First how do we get $$C$$? Loehlin (2004, p. 41) to the rescue:

$$C = F \cdot (I-A)^{-1} \cdot S \cdot (1 – A)^{-1′} \cdot F’$$

Here $$A$$ and $$S$$ have the same dimensions as the sample covariance matrix. (This is a different $$S$$ to the one I mentioned above—don’t be confused yet.)

$$A$$ contains the (assymetric) path estimates, $$S$$ contains the (symmetric) covariances and residual variances, and $$F$$ is the so called filter matrix which marks which variables are measured variables. ($$I$$ is the identity matrix and $$M’$$ is the transpose of $$M$$.)

I don’t quite get WHY the implied matrix is plugged together this way, but onwards…

So now we have a $$C$$. Take $$S$$ again—the sample covariance matrix. Loehlin gives a number of different criterion measures which tell you how far off $$C$$ is. I’m playing with SEM in R using John Fox’s package which uses this one:

$$\mbox{tr}(SC^{-1}) + \mbox{log}(|C|) – \mbox{log}(|S|) – n$$

where $$\mbox{tr}$$ is the trace of a matrix and is the sum of the diagonal, and $$|M|$$ is the determinant of $$M$$. Oh and $$n$$ is the number of observed variables.

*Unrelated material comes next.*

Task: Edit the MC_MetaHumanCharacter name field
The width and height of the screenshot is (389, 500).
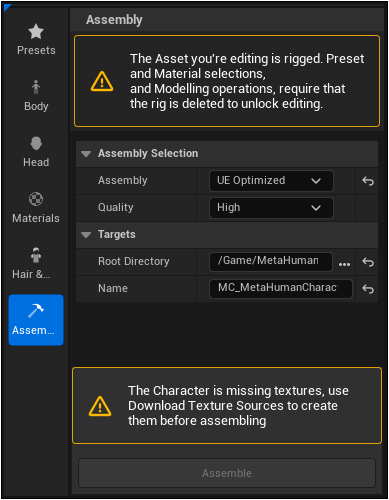Action: click(280, 289)
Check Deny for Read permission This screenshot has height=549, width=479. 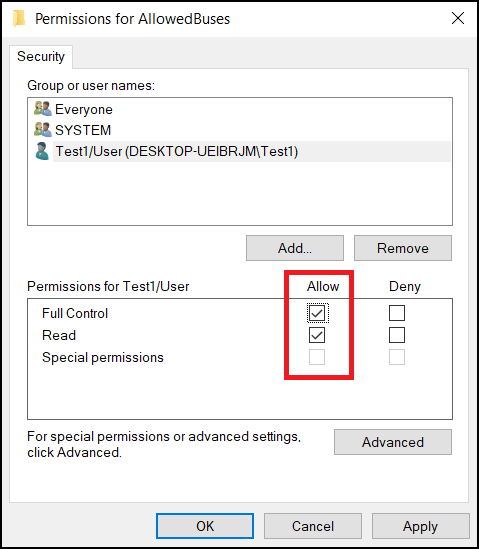[397, 335]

The R code for this (pulled and edited from the null $$\chi^2$$ calculation in the sem fit function) is

sum(diag(S %*% solve(C))) + log(det(C)) – log(det(S)) – n

Here you can see trace is implemented as a sum after a diag. The solve function applied to only one matrix (as here) gives you the inverse of the matrix.

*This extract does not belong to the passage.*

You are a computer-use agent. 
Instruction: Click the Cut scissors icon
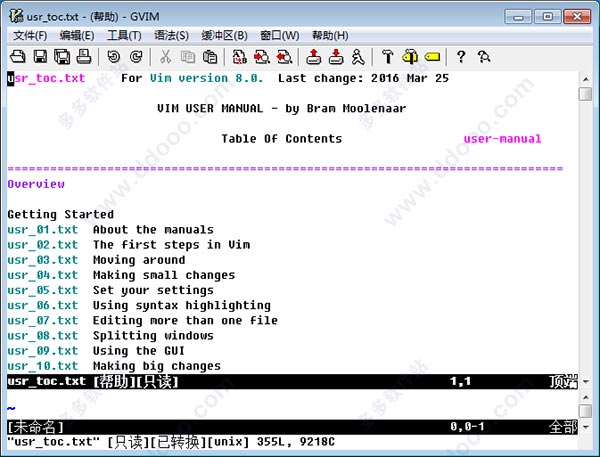coord(164,57)
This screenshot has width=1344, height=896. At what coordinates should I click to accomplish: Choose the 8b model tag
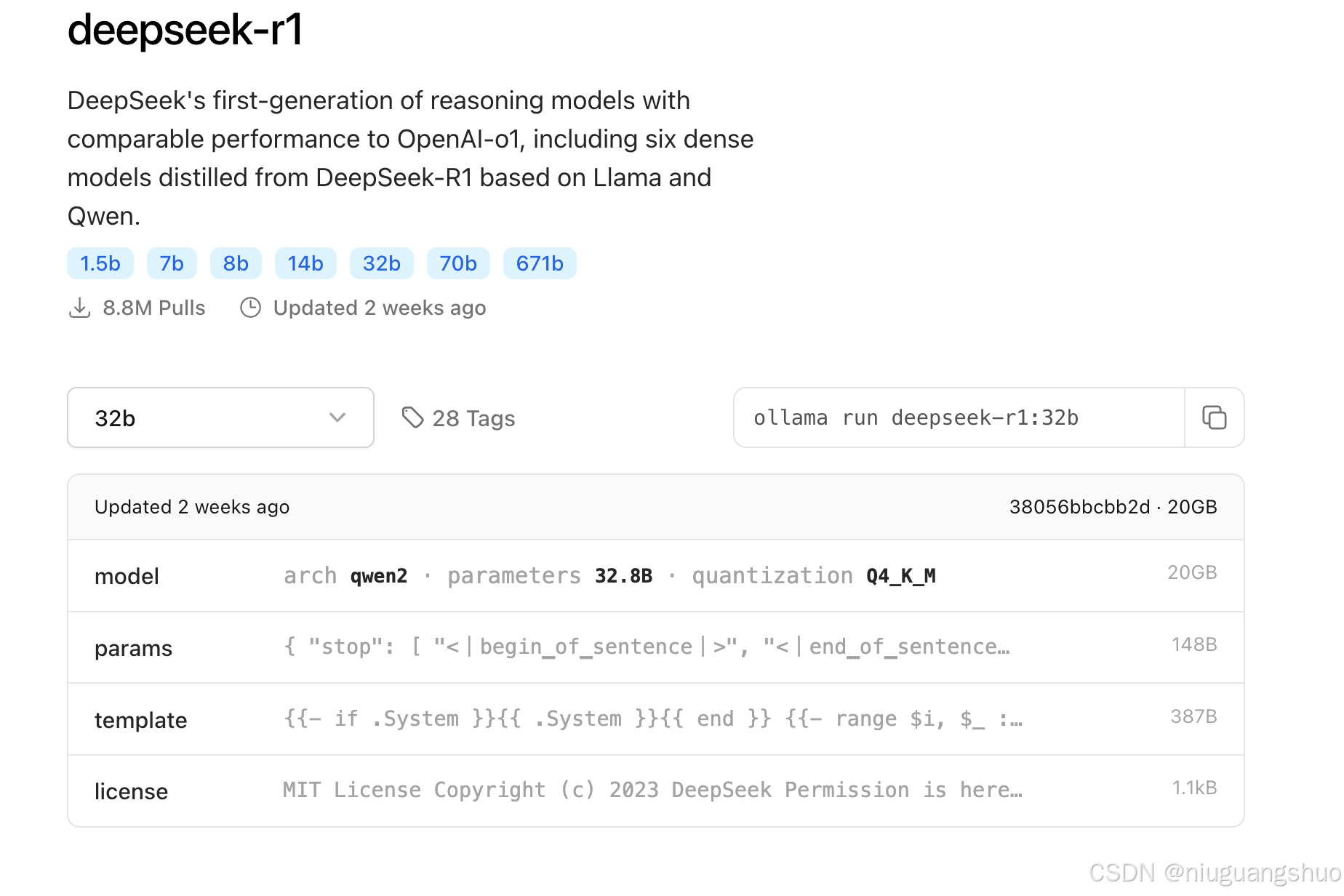pos(236,263)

Let’s have a quick poke around with the sem package using a simple linear regression:

require(sem)

N=100

x1 = rnorm(N, 20, 20)
x2 = rnorm(N, 50, 10)
x3 = rnorm(N, 100, 15)
e = rnorm(N,0,100)

y = 2*x1 – 1.2*x2 + 1.5*x3 + 40 + e

thedata = data.frame(x1,x2,x3,y)

mod1 = specify.model()
y <->y, e.y, NA
x1 <->x1, e.x1, NA
x2 <->x2, e.x2, NA
x3 <->x3, e.x3, NA
y <- x1, bx1, NA
y <- x2, bx2, NA
y <- x3, bx3, NA

sem1 = sem(mod1, cov(thedata), N=dim(thedata), debug=T)
summary(sem1)

When I ran this, the model $$\chi^2 = 4.6454$$.

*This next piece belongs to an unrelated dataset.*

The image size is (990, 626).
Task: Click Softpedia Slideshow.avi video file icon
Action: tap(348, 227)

The $$S$$ and $$C$$ matrices can be extracted using

sem1$S sem1$C

Then plugging these into the formula …

N = 100
n = 4

S = sem1$S C = sem1$C

(N – 1) *
(sum(diag(S %*% solve(C))) + log(det(C))-log(det(S)) – n)

… gives… 4.645429.

One other thing: to get the null $$\chi^2$$ you just set $$C$$ as the diagonal of $$S$$.

Reference

Loehlin, J. C. (2004). Latent Variable Models (4th ed). LEA, NJ, USA.

## One thought on “Chi-square in SEM”

1. kamakshaiah says:

dear Andy, this post is really a very nice description to chi-squared statistic. However, I read ” to get the null \chi^2 you just set C as the diagonal of S.” Do you mean we need to interchange S with C and vice versa in the expression.